▶ Activity: Copy the entries without a single change. Pictures should be dropped.

START Exercise input

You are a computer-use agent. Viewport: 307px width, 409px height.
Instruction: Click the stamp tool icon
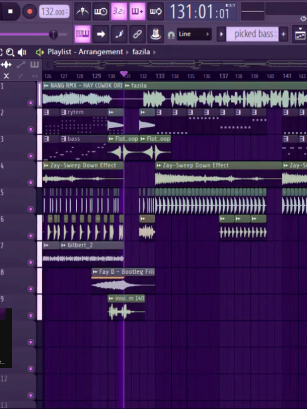155,34
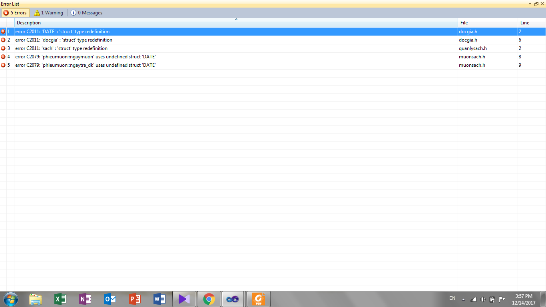Open the Error List window position dropdown
The height and width of the screenshot is (307, 546).
[530, 4]
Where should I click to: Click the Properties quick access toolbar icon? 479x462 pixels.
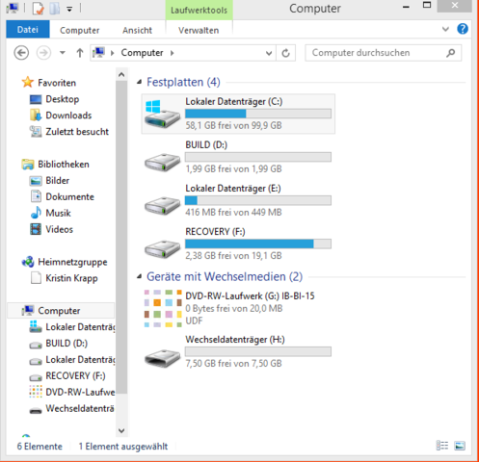click(38, 9)
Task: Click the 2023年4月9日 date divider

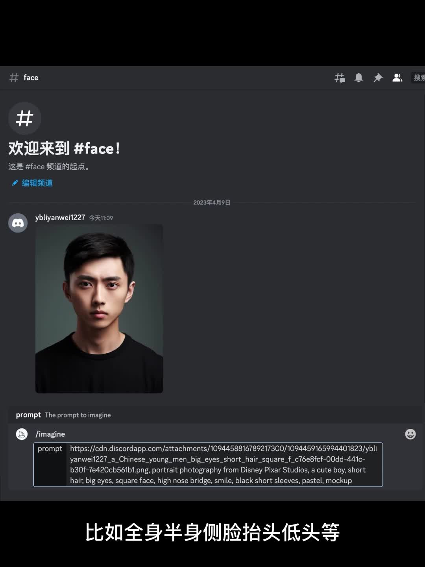Action: click(212, 202)
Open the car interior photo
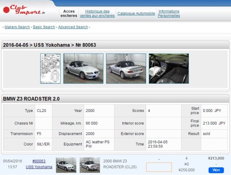Image resolution: width=231 pixels, height=175 pixels. (169, 69)
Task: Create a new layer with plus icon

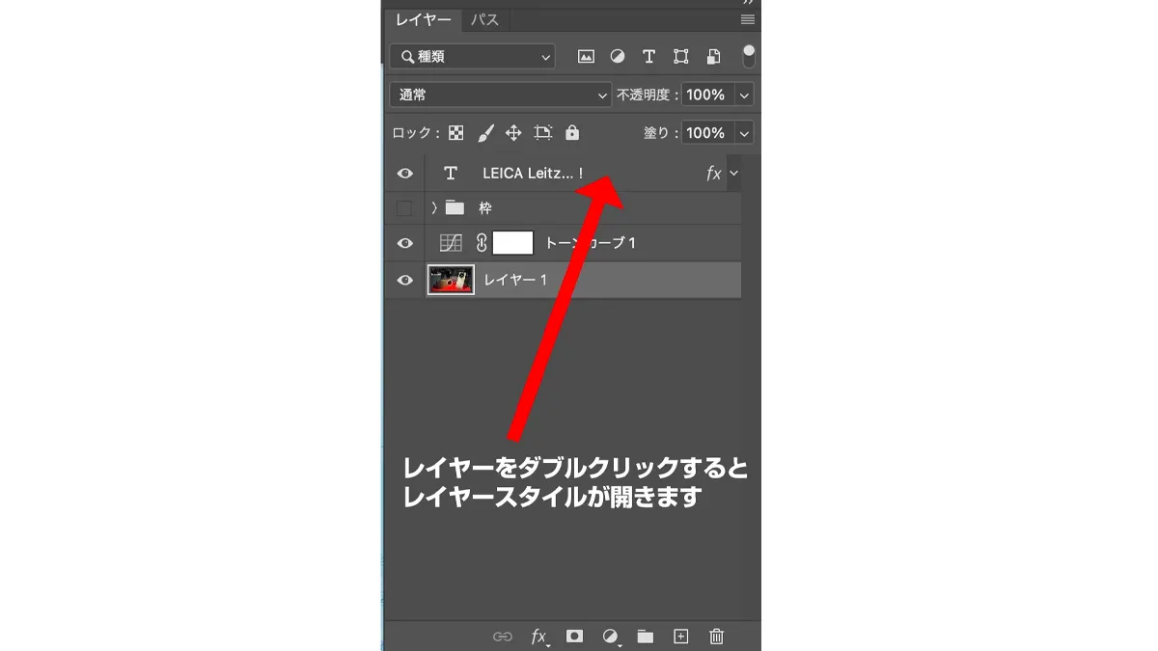Action: click(680, 637)
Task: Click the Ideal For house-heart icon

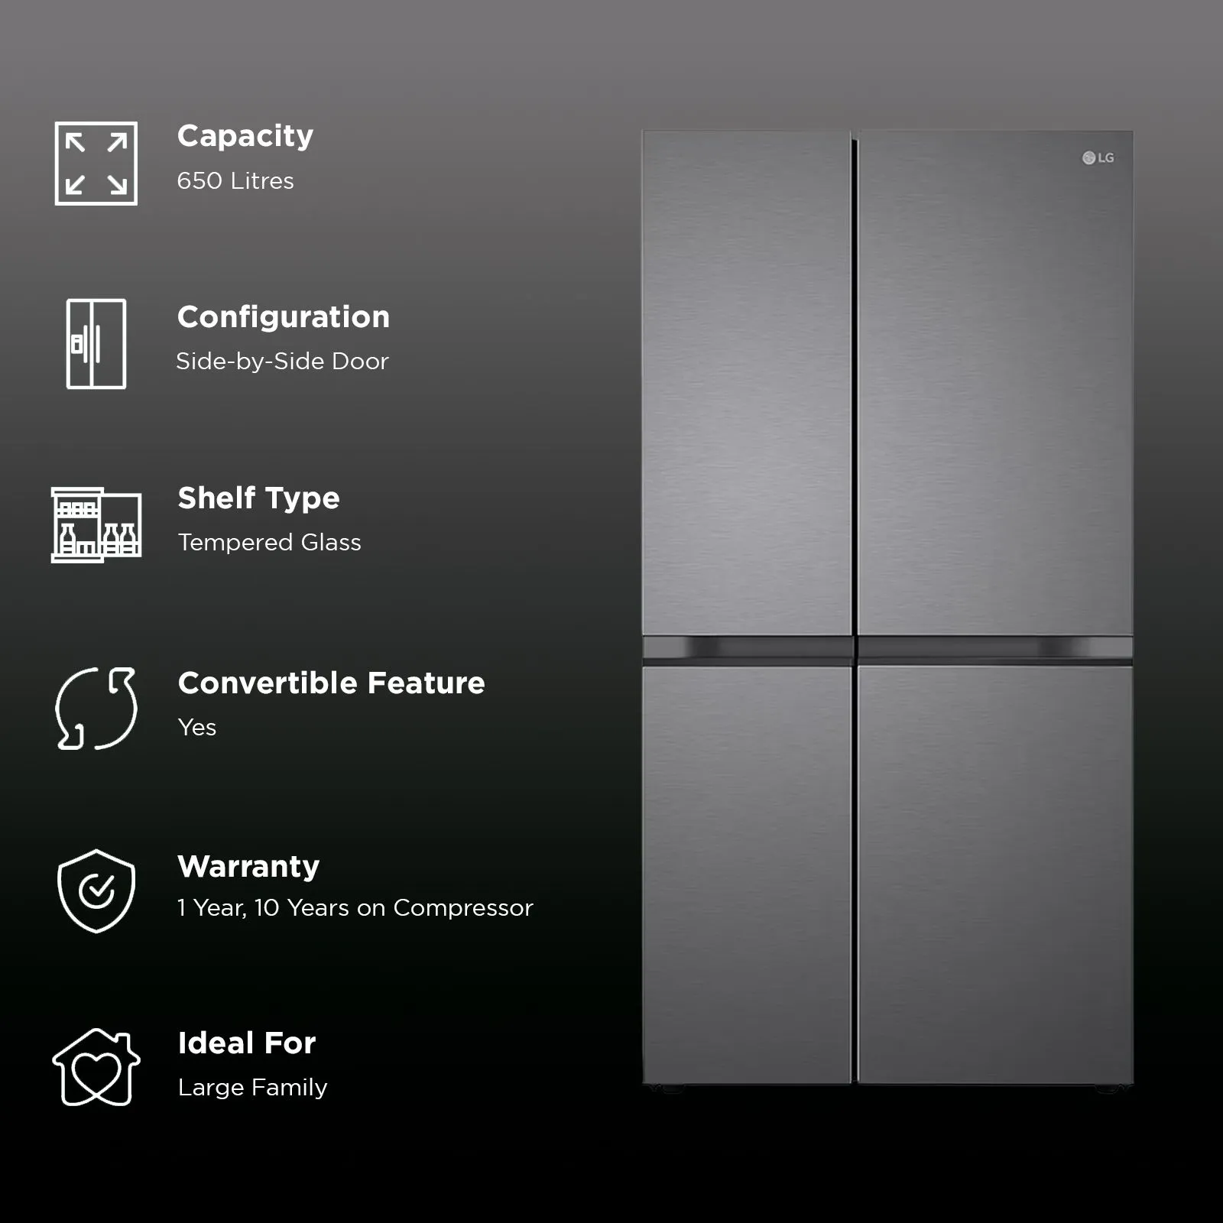Action: click(96, 1067)
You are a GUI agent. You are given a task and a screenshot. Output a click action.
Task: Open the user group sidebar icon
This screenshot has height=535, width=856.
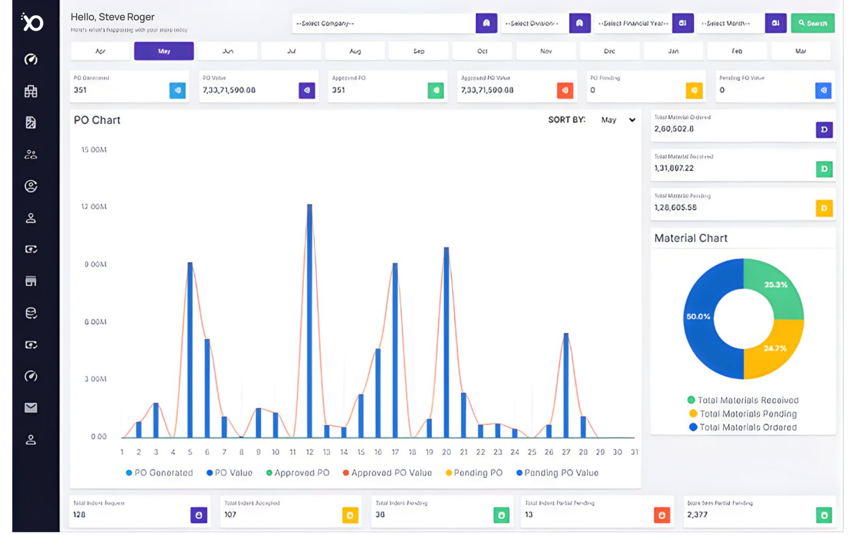pyautogui.click(x=31, y=155)
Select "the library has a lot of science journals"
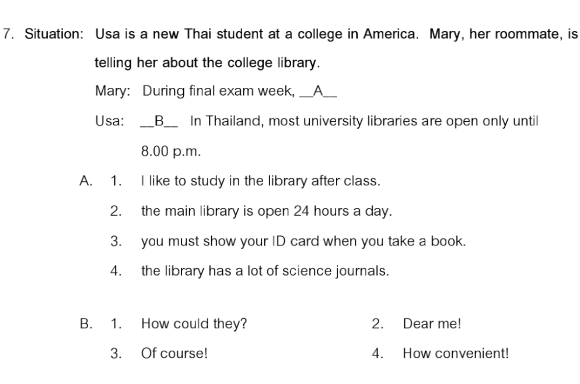 (265, 271)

END Exercise input

▶ Written response:
You are a computer-use agent. Viewport: 307px width, 409px height.
Instruction: Click the stamp tool icon
155,34
Open the Error List window position dropdown
The height and width of the screenshot is (307, 546).
[530, 4]
Where should I click to: Click the Properties quick access toolbar icon? 479x462 pixels.
click(38, 9)
Task: Click the 2023年4月9日 date divider

Action: click(212, 202)
Open the car interior photo
Image resolution: width=231 pixels, height=175 pixels. (169, 69)
Task: Create a new layer with plus icon

Action: click(680, 637)
Task: Click the Ideal For house-heart icon

Action: click(96, 1067)
You are a GUI agent. You are given a task and a screenshot. Output a click action.
Task: Open the user group sidebar icon
This screenshot has height=535, width=856.
pyautogui.click(x=31, y=155)
Select "the library has a lot of science journals"
 (265, 271)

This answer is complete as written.